If my daughter had her way, I’d be using our haul from the U-Pick farm to bake blueberry-infused treats like Blueberry-Banana Bread, Blueberry-Oat Bars, and Berries and Spice Muffins every single day. Unfortunately for her, blueberry season coincides with the time of year that I am least interested in turning on the oven, and even if the temperature were not in the mid-90’s, I wouldn’t want so many sweets around to tempt me into overindulgence. But I have to do something with the gallon of berries in the fridge, so I’ve been using them as often as possible in salads and other non-dessert dishes, like this tangy, sweet, and fiery salsa.
I call this “adult salsa.” While young taste buds, like E’s, might not appreciate the combination of fruit, onions, and peppers, D and I are big fans of fruit salsas, especially when they accompany grilled tofu.
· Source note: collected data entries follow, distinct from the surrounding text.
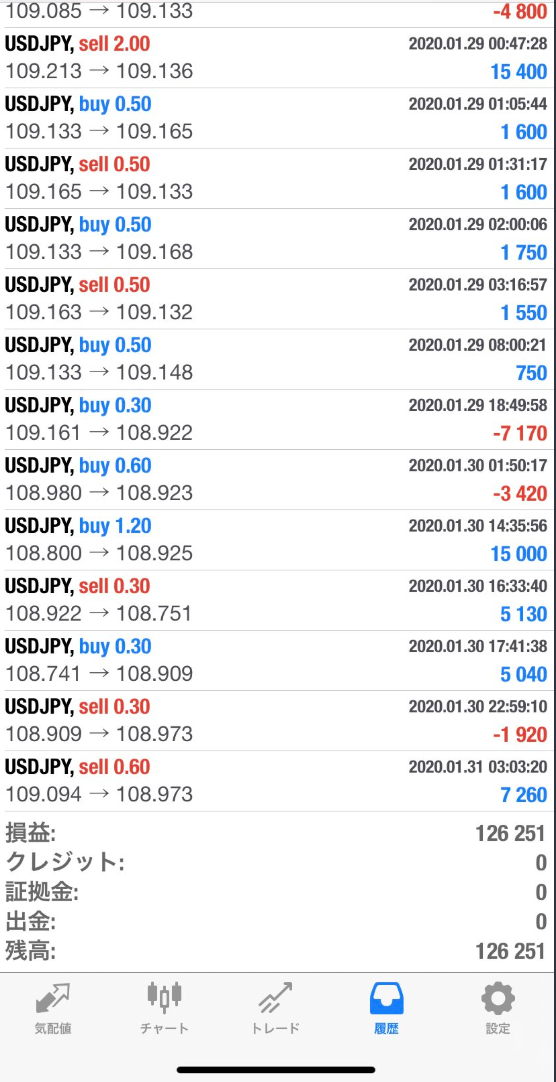The image size is (556, 1082).
Task: Select the trade closed at 2020.01.29 03:16:57
Action: point(278,299)
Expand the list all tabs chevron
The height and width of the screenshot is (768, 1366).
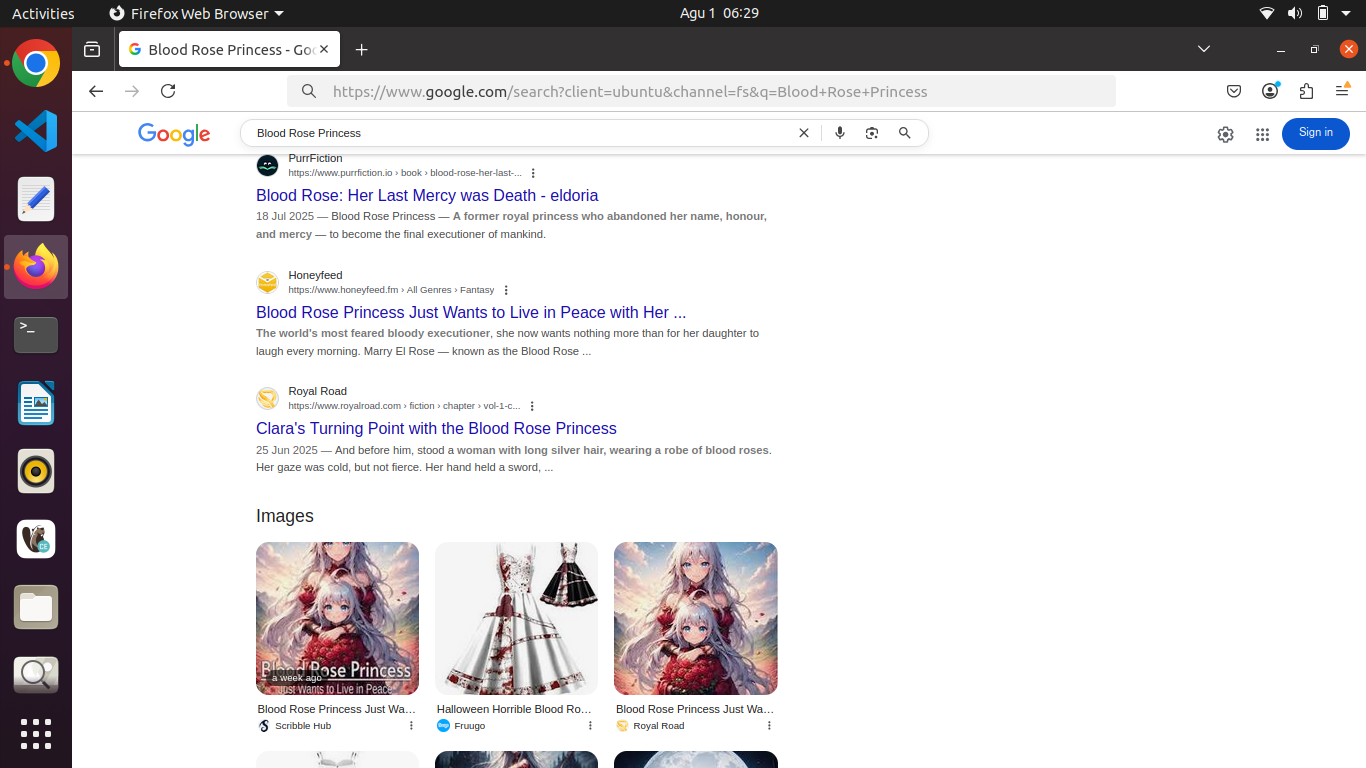(1204, 49)
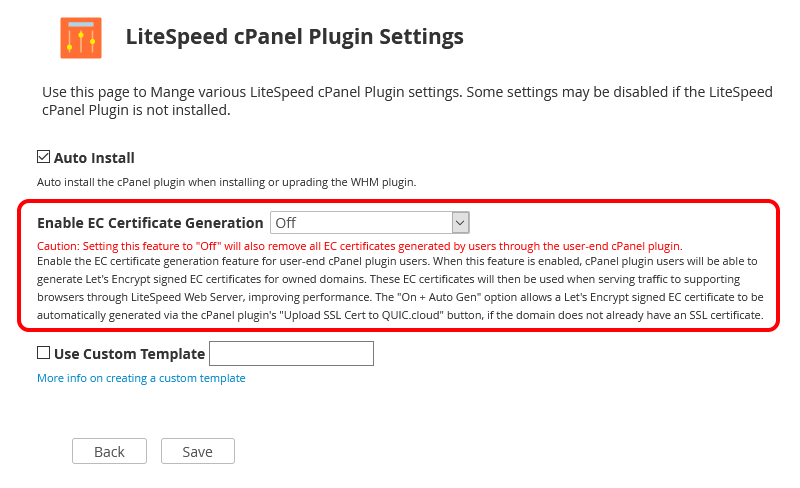This screenshot has height=488, width=800.
Task: Click the EC certificate feature description paragraph
Action: coord(400,288)
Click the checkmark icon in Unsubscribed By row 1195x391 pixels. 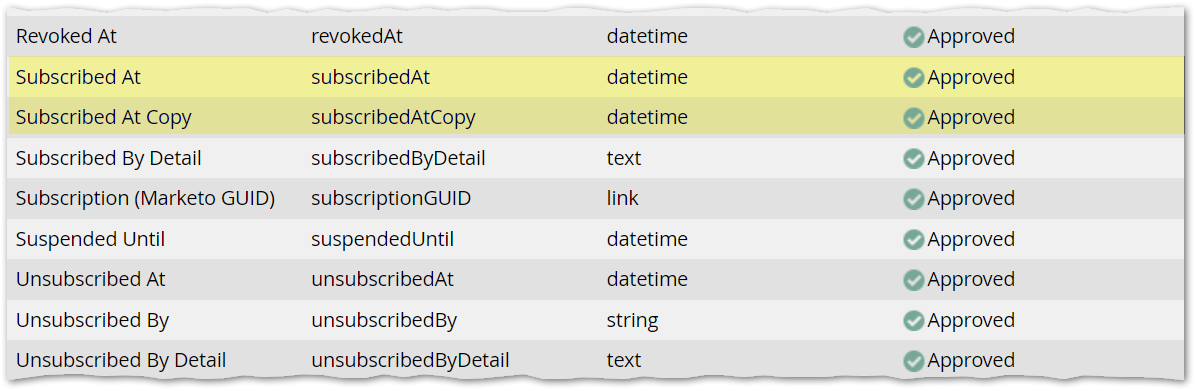point(913,320)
This salsa tastes best when chilled for a few hours so the flavors have a chance to blend, so yesterday, I made the salsa and started the tofu marinating in the early afternoon. At dinner time, I tossed the tofu on my new toy, a George Foreman Indoor/Outdoor Grill, along with lemon-marinated zucchini, yellow squash, and portabella mushrooms. I served the tofu with the salsa on the side, for those who wanted it, and the vegetables on a bed of whole wheat couscous that I seasoned with the leftover lemon marinade. It was a perfect summer meal and, thanks to George, much cooler and less messy than dealing with charcoal.
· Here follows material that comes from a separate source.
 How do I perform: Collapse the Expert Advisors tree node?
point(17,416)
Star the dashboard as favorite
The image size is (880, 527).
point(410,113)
Use more or less jalapeño pepper to make this salsa as mild or as spicy as you like.
1 1/4 cups fresh blueberries
2 tablespoons fresh lemon juice
2 tablespoons chopped fresh parsley
1 seeded and minced jalapeño pepper (or to taste)
1/4 cup diced red bell pepper
1/4 cup chopped red onion
1/2 teaspoon maple syrup
1/4 teaspoon salt
Put blueberries in food processor. Pulse 4-5 times until berries are coarsely chopped. (Some berries will remain whole; do not over-chop.) Cut peach into 1/2-inch cubes. Combine berries and peach in a medium-sized bowl with remaining ingredients. Mix well, cover, and refrigerate until ready to serve.
Yield: 3 cups
Nutrition (per serving): 41 calories, 1 calories from fat, <1g total fat, 0mg cholesterol, 60.6mg sodium, 154.8mg potassium, 11.6g carbohydrates, 1.3g fiber, 6.1g sugar, <1g protein, 0.6 points.
Maple-Chili Grilled Tofu
14 ounces extra-firm tofu
1 tablespoon soy sauce or tamari
1 tablespoon maple syrup
1 tablespoon lemon juice, freshly squeezed
1/4 teaspoon Ancho chile powder (or other mild chili powder)
Wrap tofu in a lint-free kitchen towel and place a light weight (about 1 pound) on top while you prepare the marinade. Something flat like a book with a can of beans on it works well to remove some of the water from the tofu.
Combine remaining ingredients in a large ziplock bag or bowl.
Cut the tofu into 8 slices about 1/2-inch thick. Place them in the marinade, turning so that both sides of slices are coated with the mixture. Refrigerate for at least an hour, turning halfway through.
Heat a barbecue grill, electric grill, or non-stick skillet; spray lightly with non-stick spray if necessary. Cook on each side until light brown. Serve with Blueberry-Peach Salsa on the side.
Yield: 8 slices
Nutrition (per serving): 114 calories, 47 calories from fat, 5.2g total fat, 0mg cholesterol, 257.5mg sodium, 27.6mg potassium, 6.8g carbohydrates, 1.4g fiber, 3.6g sugar, 10.5g protein, 2.4 points.
Nutrition analysis is approximate and will vary depending on exact ingredients used. Though MyPoints are calculated using a formula similar to Weight Watchers Points TM, this site has no affiliation with Weight Watchers and does not guarantee the accuracy of this information.